For Whom the Road Tolls | News | Pittsburgh | Pittsburgh City Paper

For Whom the Road Tolls

Turnpike Commission swats alternative Mon-Fay plan, but backers still hopeful

If you believe the Pennsylvania Turnpike Commission's evaluation of the "Citizens' Plan" -- an alternative to the Mon-Fayette Expressway, released Nov. 20 -- the people who prefer improved Main Streets, "urban boulevards" (like Bigelow) and public transit are a bunch of rosy-eyed idealists whose ideas about transportation and economic development don't work in real life.

 

 On the other hand, if you were partial to the toll road's critics, you might say it's actually the Mon-Fayette Expressway plan itself that doesn't work.

 

Last month, the Turnpike Commission announced it had finished its evaluation of the Citizens' Plan, which consists of dozens of recommended improvements to Mon Valley and South Hills infrastructure, and which proponents argue would do a better job of connecting people and brownfields than a single, limited-access toll highway like the Mon-Fayette.
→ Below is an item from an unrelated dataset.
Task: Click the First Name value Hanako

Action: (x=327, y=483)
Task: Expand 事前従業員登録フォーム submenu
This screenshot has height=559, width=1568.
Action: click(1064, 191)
The environmental group Citizens for Pennsylvania's Future (PennFuture) is the major author, joined by the Hazelwood Initiative and other community groups.

 

Ironically, the Turnpike Commission's analysis faults the Citizens' Plan for the very things Mon-Fayette critics have complained about: excessive cost and property demolition using eminent domain. The Turnpike Commission believes the alternative plan would cost $2.2 to $3.4 billion more than the already expensive ($4 billion) Mon-Fayette, whose funding depends on an increased state gas tax. Worse, the Turnpike Commission claims, the alternative would displace more homes and businesses -- 760 to 1,600, versus the Mon-Fayette's 537.

 

For example, turnpike officials concluded that PennFuture's plan would wipe out much of the Glassport, Duquesne and Homestead business districts by projecting wider and wider roads over 30 years of increasing traffic -- to meet federal highway-construction standards, they say.

 

That's a willfully misleading version of the alternative plan that's contrary to the spirit of their suggestions, PennFuture counters.

 

PennFuture was unable to fight the Turnpike on their own turf while their plan was being considered. Mon-Fayette opponents couldn't afford to hire their own engineers to calculate the specifics of their plan (although urban planners and architects helped draw it up). Now they can only contend that the Turnpike's long-time consultants, Mackin Engineering, have a conflict of interest when considering any non-Turnpike-generated plan, and that the alternative plan's authors weren't consulted when Mackin made its most damaging assumptions about the Citizens' Plan. Turnpike spokesman Joe Agnello says Mackin "went into this with a blank slate" and that toll-road critics had a chance to make their case at a spring meeting they missed.

 

PennFuture's plan implied that social and environmental considerations should be a part of transportation planning, and that public transportation should be considered. Turnpike officials felt this was not their prerogative. "Social engineering," Agnello called it. "Should we try to change people's habits about how they get themselves around? ... Whether government should try to force people out of single-occupancy vehicles ... these are bigger [questions] that should be addressed in Harrisburg or Washington. This is the best project out there to improve the efficiency of movement, given the habit[s] already in place."

 

PennFuture spokesperson Heather Sage counters that the Mon-Fayette Expressway, first promoted in the 1960s, is not based on present-day realities. "Times have changed, and I find it amazing that the way we would be meeting economic, transportation and community development needs haven't changed."